- **Source**
Author: Zhu Yulong

Yesterday, my colleagues were discussing about a disagreement related to the hardware system of autonomous driving. Currently, several pioneering companies exploring in the field have different opinions about the combination of visual perception, millimeter-wave and LiDAR, which are the three main sensory paths, and the evolution paths of different car companies are not converging. This poses a great challenge for us to judge future development and determine investment opportunities. Here are some information that I recorded during the LiDAR seminar, which mainly focused on the LiDAR of NIO.

Currently, several leading companies in this field are dealing with weak links by integrating suppliers and chip companies’ technology to achieve their ability leap. This requires experimenting with software ideas using heterogeneous and high-calculating systems because of a lack of sufficient data sensing and calculating power.

The actual estimated purchasing cost here will not be lower than 20,000 to 30,000 yuan, with the cost of companies like NIO over 40,000 to 50,000 yuan. Although this number is indeed very high, it is a transient phenomenon and will not always be like this. If you want to compare with Tesla’s performance, your cost will be three to four times that of others. The long-term situation depends on the speed of data retrieval by the technical staff of each company, and whether the algorithm can be improved and converged quickly.

LiDAR of NIO

NIO uses Innovusion’s LiDAR, which was established in 2016, and is a member of NIO’s auto component ecology. NIO uses the LiDAR Falcon, which is currently the most expensive product used in mass-produced cars. LiDAR (Light Detection and Ranging) includes a narrow-band laser and a receiving system. The basic principle is that the laser generates and emits a beam of light pulses, which hit and reflect back from objects, and are ultimately received by the receiver. The receiver measures the propagation time of the light pulses from emission to reflection and calculates the distance between the vehicle and the reflective object. The LiDAR emits and receives multiple light pulses, and outputs three-dimensional spatial data by calculating the distance between itself and surrounding obstacles.

LiDAR is originally an instrument and equipment, but is now used on a large scale as a vehicle’s sensory period. The value of this component is expensive, so several foreign LiDAR companies (Ouster, Velodyne LiDAR, Luminar, Innoviz, and Aeva) have been listed on the US stock market, while several domestic companies such as Hesai Technology and Suzhou Juchuang are preparing for IPO.

From a technical perspective, the solution of camera + millimeter-wave radar is difficult to reliably identify obstacles in strong light, tunnel backlight, darkness, and scenes of objects without algorithm training. Even with cameras, or even multiple cameras, coupled with visual algorithms, providing the deep information necessary for autonomous driving perception remains difficult, and the farther away the target object, the lower the accuracy of the depth information. Considering the limitations of perception, China’s goal is to first enter the L2+ level in urban areas. Therefore, facing the complex scenes in China, Chinese car companies seek to use LiDAR to support mass-produced cars and achieve the evolution from assisted driving to urban automatic assisted driving.

LiDAR collects reflected light pulses, outputs three-dimensional spatial data, and provides reliable depth information for visual sensors. With the addition of LiDAR, the overall sensors achieve mutual redundancy, raising the level of vehicle perception and improving the reliability of perception. Vehicles can effectively identify target objects that are currently difficult to recognize with cameras, such as road bumps, missing manhole covers, scattered objects, and large stationary obstacles.

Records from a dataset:
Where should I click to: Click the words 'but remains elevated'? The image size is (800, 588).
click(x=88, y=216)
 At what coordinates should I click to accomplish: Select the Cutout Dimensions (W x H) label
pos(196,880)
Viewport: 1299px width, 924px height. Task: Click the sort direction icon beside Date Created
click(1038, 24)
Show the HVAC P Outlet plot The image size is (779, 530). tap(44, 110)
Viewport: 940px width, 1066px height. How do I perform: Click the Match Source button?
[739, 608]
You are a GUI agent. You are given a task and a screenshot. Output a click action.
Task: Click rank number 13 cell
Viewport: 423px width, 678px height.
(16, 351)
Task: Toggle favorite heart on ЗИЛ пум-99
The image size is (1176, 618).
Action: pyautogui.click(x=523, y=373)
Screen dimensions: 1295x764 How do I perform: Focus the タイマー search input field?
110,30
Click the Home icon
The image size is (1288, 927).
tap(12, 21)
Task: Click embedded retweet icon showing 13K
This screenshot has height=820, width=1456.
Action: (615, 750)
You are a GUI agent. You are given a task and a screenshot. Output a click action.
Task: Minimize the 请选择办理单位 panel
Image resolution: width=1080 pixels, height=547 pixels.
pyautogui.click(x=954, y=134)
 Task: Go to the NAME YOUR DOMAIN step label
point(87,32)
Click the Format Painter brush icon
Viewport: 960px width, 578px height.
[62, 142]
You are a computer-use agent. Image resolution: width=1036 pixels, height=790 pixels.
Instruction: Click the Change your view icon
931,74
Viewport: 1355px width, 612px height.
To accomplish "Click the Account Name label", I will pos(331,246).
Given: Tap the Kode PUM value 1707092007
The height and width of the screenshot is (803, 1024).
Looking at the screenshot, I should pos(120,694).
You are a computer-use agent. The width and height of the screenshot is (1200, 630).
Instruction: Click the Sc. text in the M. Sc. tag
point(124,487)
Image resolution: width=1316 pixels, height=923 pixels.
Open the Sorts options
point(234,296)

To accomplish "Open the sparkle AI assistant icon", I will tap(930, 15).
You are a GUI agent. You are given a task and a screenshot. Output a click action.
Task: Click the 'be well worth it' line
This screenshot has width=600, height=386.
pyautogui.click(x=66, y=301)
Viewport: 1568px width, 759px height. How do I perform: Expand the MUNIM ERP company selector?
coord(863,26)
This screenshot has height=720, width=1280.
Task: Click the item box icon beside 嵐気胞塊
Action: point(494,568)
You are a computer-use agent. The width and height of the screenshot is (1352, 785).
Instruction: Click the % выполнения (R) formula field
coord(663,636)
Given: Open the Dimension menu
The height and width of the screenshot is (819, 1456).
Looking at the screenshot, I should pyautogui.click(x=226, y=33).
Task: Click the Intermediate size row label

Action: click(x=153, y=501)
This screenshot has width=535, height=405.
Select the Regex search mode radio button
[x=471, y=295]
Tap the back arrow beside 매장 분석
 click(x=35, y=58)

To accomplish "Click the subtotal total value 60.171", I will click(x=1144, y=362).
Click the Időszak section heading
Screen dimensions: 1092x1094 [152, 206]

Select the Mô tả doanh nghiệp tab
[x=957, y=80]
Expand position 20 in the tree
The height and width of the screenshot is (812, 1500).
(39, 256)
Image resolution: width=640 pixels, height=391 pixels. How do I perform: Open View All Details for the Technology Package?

- **Required tasks**
- A) Quote the LiDAR text word for word from "From a technical" to "automatic assisted driving.".
- B) In the LiDAR text, which LiDAR product does NIO use?
The material plays no part in this.

- **Task-by-task solutions**
- A)
From a technical perspective, the solution of camera + millimeter-wave radar is difficult to reliably identify obstacles in strong light, tunnel backlight, darkness, and scenes of objects without algorithm training. Even with cameras, or even multiple cameras, coupled with visual algorithms, providing the deep information necessary for autonomous driving perception remains difficult, and the farther away the target object, the lower the accuracy of the depth information. Considering the limitations of perception, China’s goal is to first enter the L2+ level in urban areas. Therefore, facing the complex scenes in China, Chinese car companies seek to use LiDAR to support mass-produced cars and achieve the evolution from assisted driving to urban automatic assisted driving.

- B) NIO uses Innovusion's LiDAR Falcon.